> [The task]: The word "computer" appears in some lines of the records below; state how many lines, and nothing else.

(Stored items)
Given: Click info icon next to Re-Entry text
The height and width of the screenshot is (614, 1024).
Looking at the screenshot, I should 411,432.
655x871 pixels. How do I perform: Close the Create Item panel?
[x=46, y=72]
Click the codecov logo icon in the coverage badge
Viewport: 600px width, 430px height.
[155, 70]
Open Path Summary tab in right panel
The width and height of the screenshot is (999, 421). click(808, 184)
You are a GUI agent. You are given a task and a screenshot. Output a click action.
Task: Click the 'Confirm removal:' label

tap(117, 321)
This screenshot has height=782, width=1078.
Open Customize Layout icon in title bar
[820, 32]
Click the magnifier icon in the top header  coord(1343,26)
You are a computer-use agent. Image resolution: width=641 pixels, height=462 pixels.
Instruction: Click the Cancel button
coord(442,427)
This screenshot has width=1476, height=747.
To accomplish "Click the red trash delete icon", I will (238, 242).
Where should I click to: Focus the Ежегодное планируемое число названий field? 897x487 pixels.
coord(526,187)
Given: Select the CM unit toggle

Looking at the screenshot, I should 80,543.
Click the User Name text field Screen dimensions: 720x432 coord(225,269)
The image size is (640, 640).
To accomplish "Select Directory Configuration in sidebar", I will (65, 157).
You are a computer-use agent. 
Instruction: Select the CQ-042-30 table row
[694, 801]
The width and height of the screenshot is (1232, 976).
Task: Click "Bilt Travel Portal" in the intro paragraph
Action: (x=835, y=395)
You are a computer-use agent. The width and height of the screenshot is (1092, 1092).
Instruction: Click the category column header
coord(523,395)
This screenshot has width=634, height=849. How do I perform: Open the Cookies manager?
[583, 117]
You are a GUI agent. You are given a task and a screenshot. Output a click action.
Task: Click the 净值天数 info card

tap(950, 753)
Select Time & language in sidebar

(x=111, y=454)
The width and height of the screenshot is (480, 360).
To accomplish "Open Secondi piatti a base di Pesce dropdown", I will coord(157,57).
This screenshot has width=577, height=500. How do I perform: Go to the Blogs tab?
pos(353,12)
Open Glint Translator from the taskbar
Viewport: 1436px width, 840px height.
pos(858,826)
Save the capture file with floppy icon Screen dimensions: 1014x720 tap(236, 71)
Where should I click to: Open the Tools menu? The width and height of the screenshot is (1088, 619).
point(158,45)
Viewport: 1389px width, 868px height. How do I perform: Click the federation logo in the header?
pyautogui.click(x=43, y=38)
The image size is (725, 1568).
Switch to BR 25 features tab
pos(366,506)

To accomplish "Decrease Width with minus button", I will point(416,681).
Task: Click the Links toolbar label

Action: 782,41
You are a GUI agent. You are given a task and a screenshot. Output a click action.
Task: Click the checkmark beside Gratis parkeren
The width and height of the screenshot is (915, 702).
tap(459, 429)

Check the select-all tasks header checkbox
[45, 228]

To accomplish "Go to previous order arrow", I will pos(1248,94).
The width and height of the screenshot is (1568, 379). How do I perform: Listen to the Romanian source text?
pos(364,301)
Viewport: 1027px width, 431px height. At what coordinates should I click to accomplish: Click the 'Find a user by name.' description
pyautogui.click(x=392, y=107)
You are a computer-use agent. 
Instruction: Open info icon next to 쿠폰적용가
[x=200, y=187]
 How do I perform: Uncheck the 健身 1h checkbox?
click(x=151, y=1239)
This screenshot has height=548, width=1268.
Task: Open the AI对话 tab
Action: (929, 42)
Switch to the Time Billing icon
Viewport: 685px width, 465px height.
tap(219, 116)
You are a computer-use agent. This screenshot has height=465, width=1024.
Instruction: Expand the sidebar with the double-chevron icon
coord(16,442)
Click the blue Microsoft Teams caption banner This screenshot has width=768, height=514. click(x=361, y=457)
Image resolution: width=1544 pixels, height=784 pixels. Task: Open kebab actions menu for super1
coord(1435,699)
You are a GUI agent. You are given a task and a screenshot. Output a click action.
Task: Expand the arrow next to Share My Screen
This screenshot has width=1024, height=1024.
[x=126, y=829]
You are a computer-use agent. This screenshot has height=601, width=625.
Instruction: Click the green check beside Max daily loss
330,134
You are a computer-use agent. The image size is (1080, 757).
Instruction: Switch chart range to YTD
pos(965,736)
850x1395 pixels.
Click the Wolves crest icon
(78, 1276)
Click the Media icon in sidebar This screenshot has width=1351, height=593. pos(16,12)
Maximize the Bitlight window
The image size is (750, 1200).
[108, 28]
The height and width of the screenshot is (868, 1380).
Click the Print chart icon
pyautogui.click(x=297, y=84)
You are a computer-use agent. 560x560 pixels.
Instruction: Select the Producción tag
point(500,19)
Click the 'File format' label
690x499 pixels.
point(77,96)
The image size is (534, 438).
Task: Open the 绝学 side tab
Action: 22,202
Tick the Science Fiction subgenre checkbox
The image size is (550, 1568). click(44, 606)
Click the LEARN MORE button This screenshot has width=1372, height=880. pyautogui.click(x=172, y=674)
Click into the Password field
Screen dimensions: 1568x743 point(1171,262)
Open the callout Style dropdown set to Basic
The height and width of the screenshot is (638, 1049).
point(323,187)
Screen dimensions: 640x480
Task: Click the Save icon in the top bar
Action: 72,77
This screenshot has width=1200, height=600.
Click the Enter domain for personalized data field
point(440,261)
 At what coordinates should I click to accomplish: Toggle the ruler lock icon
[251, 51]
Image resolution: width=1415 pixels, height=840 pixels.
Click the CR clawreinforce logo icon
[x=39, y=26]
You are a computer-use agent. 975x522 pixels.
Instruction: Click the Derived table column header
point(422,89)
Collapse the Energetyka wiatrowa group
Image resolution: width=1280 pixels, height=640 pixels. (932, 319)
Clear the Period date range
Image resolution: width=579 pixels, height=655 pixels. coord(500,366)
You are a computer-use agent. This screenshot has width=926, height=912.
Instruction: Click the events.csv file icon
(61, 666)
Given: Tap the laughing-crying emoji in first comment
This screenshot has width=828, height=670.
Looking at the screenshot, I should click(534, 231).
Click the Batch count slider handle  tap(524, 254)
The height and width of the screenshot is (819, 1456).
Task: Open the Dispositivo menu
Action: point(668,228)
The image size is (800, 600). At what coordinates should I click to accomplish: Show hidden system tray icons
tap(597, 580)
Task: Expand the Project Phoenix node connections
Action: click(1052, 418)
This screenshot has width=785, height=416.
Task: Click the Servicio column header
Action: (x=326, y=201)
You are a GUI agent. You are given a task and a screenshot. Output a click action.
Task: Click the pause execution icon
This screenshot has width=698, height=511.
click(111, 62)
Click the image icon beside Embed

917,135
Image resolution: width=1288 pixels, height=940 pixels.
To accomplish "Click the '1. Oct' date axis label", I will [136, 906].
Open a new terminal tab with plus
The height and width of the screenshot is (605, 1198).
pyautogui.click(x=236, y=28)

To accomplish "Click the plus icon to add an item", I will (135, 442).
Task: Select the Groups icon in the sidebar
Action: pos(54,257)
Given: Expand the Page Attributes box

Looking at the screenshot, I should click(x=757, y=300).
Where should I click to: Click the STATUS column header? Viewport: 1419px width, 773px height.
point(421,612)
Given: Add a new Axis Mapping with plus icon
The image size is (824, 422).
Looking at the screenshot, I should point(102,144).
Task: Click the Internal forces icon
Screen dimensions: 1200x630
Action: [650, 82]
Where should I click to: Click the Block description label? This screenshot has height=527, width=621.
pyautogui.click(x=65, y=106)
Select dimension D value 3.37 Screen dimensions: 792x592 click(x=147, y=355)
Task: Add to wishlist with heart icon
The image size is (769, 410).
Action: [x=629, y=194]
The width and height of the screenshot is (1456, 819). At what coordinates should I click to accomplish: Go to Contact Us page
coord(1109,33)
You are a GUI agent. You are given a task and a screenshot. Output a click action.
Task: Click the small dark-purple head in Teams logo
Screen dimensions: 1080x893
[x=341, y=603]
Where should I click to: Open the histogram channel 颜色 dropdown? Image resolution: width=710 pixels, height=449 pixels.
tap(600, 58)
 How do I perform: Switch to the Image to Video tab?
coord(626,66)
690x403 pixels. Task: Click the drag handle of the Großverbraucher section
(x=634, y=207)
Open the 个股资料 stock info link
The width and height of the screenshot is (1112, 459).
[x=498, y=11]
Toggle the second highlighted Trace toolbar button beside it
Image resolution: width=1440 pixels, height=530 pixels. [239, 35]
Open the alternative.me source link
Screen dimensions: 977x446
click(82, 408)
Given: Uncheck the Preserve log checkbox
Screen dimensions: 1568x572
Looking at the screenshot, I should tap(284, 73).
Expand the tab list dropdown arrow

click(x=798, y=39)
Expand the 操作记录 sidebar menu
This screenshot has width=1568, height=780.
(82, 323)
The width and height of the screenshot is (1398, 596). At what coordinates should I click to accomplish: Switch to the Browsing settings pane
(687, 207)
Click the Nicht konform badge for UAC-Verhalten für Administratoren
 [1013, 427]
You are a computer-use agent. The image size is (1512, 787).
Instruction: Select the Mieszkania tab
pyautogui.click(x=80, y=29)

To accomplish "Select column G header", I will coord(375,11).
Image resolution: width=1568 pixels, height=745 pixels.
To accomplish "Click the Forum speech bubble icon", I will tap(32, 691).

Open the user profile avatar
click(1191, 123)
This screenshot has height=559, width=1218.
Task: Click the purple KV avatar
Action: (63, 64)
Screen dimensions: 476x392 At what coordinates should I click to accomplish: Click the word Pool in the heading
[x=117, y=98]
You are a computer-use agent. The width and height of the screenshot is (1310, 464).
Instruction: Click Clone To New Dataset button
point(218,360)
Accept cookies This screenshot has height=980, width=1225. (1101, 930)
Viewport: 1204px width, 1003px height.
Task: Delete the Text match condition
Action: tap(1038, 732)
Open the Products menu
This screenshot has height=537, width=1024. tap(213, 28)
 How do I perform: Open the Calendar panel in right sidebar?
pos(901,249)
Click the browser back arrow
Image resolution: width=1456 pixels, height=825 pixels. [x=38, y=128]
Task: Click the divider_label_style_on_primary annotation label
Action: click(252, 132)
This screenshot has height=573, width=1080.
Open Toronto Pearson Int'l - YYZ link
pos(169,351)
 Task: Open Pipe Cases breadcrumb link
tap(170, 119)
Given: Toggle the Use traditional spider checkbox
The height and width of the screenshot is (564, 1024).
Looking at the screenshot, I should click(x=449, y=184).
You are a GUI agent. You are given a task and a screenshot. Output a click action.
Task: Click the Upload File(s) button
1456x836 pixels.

> [Problem solution]: 12